§ ACTION ITEM
Restate word for word only the lines running from the one with "You are a GUI" to the end of the data, both ends included. Omit any pictures.

(Data items)
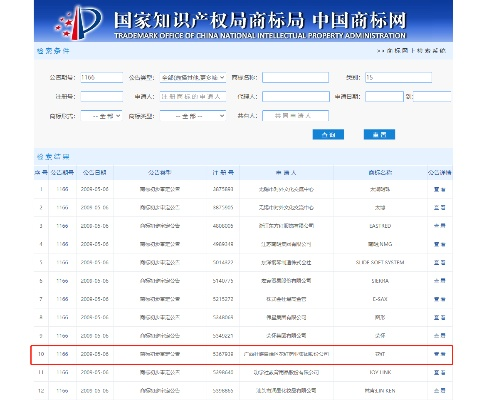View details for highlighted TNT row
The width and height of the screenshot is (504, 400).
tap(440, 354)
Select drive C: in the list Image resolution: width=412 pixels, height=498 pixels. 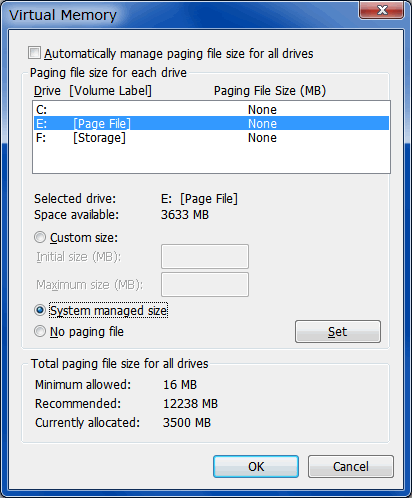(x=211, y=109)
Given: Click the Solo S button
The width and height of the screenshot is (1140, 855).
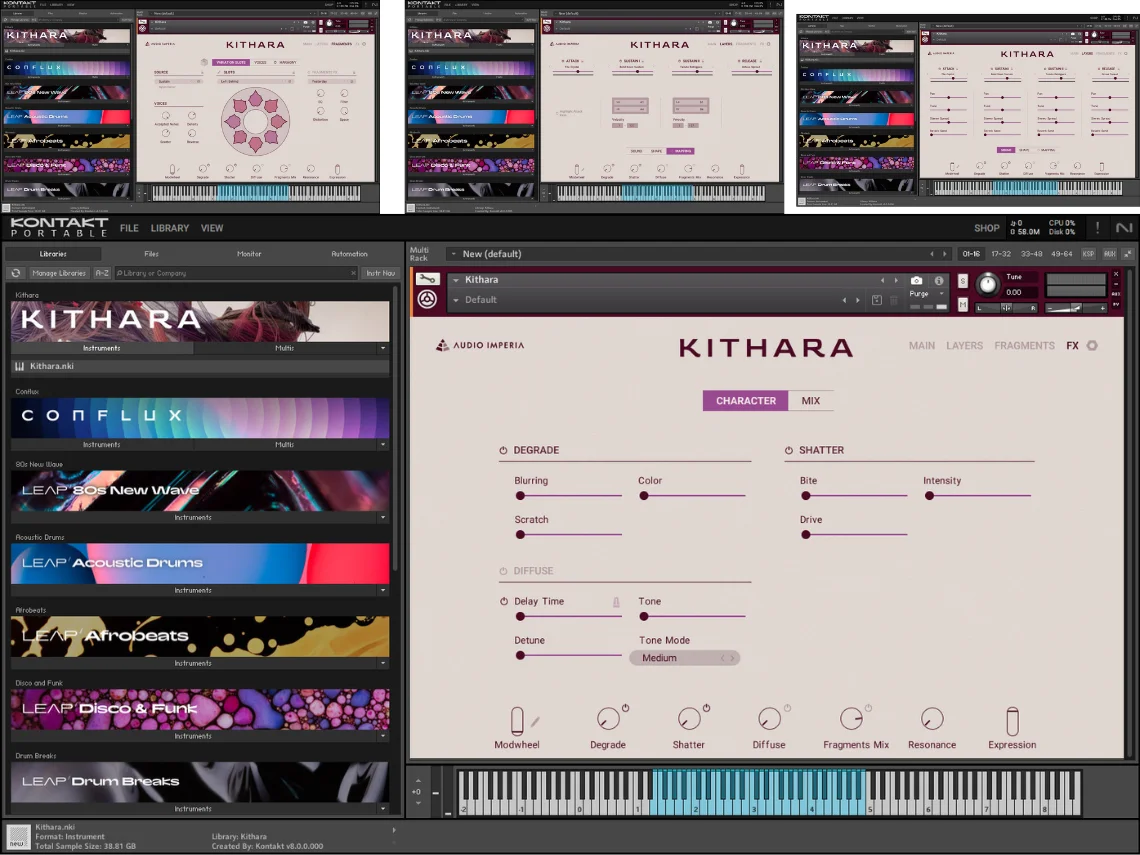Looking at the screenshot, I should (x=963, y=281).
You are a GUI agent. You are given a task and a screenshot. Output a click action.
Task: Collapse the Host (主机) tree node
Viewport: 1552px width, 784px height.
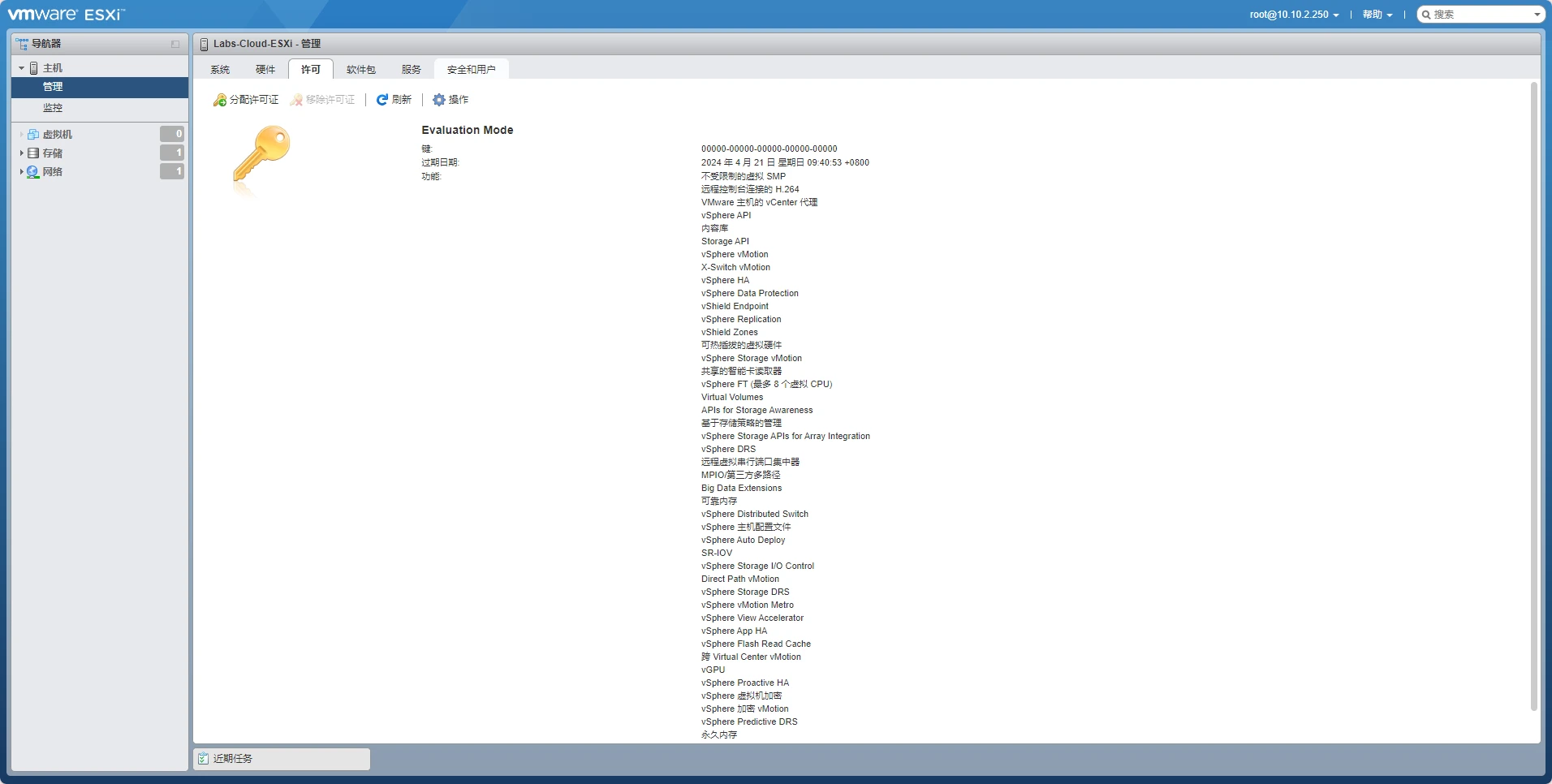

§ ANSWER AREA
You are a GUI agent. You are given a task and a screenshot. Output a click action.
Task: Collapse the Host (主机) tree node
Viewport: 1552px width, 784px height.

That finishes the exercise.